Back to the daily grind. It was strongly tipped that our fearless leader would lock the entire state down again but instead he has mandated masks. If nothing else it will improve the appearance of the Victorian public. But I digress. The theme was power meters.
Functional Threshold Power measured on the bike is a handy way to adapt training intensity to a particular individual. Zones based on heart rate are another easily accessible method and a chest strap is less expensive than a power meter. Exercise physiologists have laboratories and all sorts of tech and therefore the means to make things way more complicated. By and large, though, the physiologists prefer a three zone system rather than five or seven,
You can find a good post (and podcast) by Dr Shawn Bearden on the topic <HERE>.
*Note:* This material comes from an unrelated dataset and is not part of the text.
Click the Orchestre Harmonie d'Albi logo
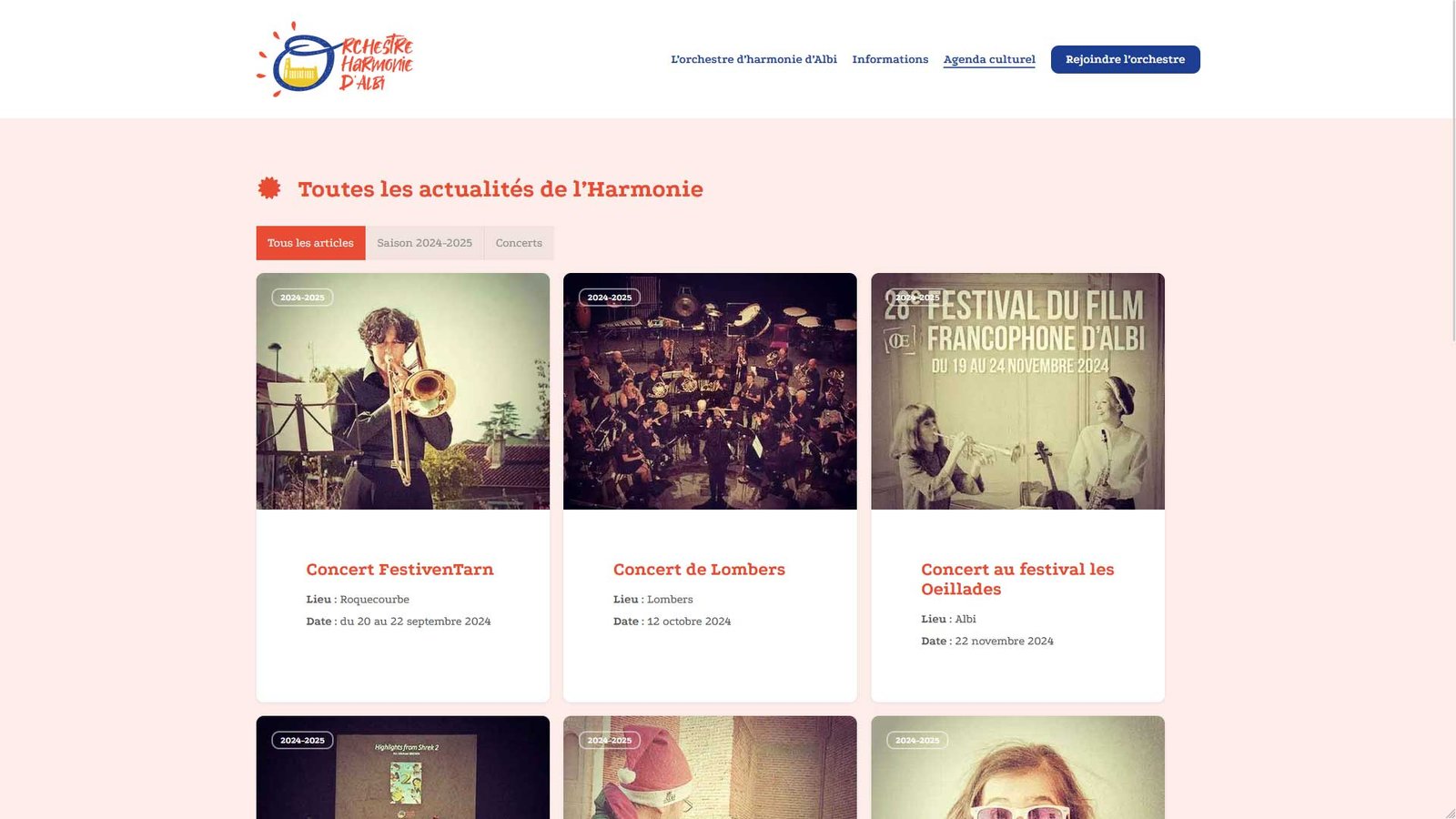 click(335, 59)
The zones or domains have nice practical names moderate, heavy and severe. The boundaries are only slightly fuzzy, rather than mostly arbitrary, and correspond with changes that can be demonstrated in the laboratory.
During moderate exercise oxygen consumption increases with work load. If you drew a graph it would be linear. At the same time lactate levels rise very little. As the intensity increases there comes a point where the slope of oxygen consumption increases and you enter the heavy zone. Round about the same point the lactate level heads gently upwards. FTP is close to the top of the heavy domain.
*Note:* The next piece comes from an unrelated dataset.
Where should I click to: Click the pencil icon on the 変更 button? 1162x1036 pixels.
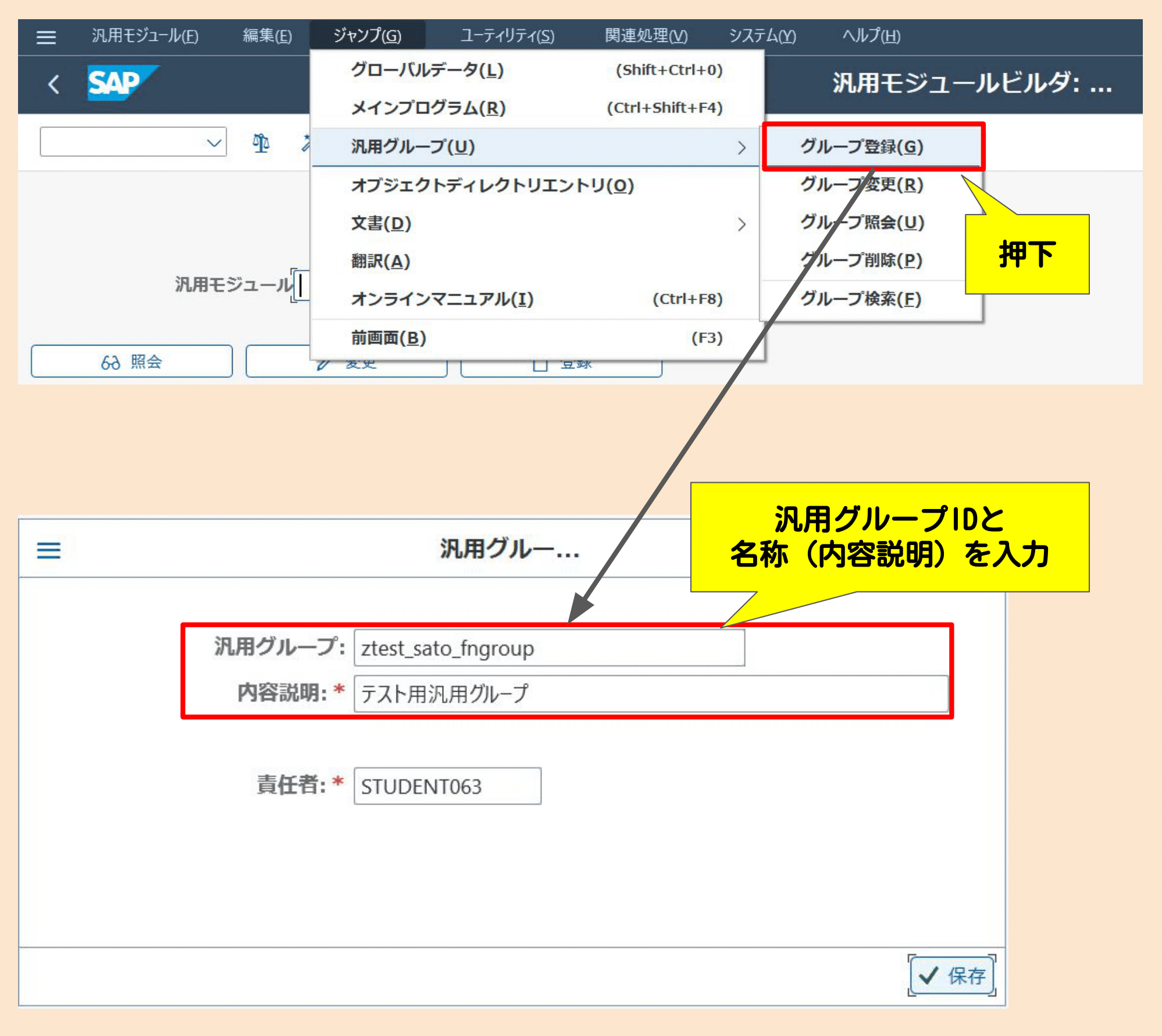tap(322, 364)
The moderate zone is easy, efficient and sustainable. The heavy zone is less efficient but still sustainable. Increase the load further and lactate begins to rise more rapidly, breathing becomes laboured and exhaustion beckons. The severe zone is inefficient and unsustainable but essential for a place on the podium.

The boundary between moderate and heavy sits at about 65 to 70% of FTP or at the top of zone 2 in the Coggan model that I discussed recently. Severe kicks in at the top of zone 4 (roughly).
Race pace for endurance events is in the heavy zone but should you train there? Proponents of polarised training say no. Training at moderate levels will build stamina and pace efficiently with the athlete adapting and recovering from fatigue optimally. Top this off with some training in the severe zone.
So perhaps the most important use of a power meter in training is to ensure your easy days are easy enough. You don’t need a power meter to tell you when you’re going flat out.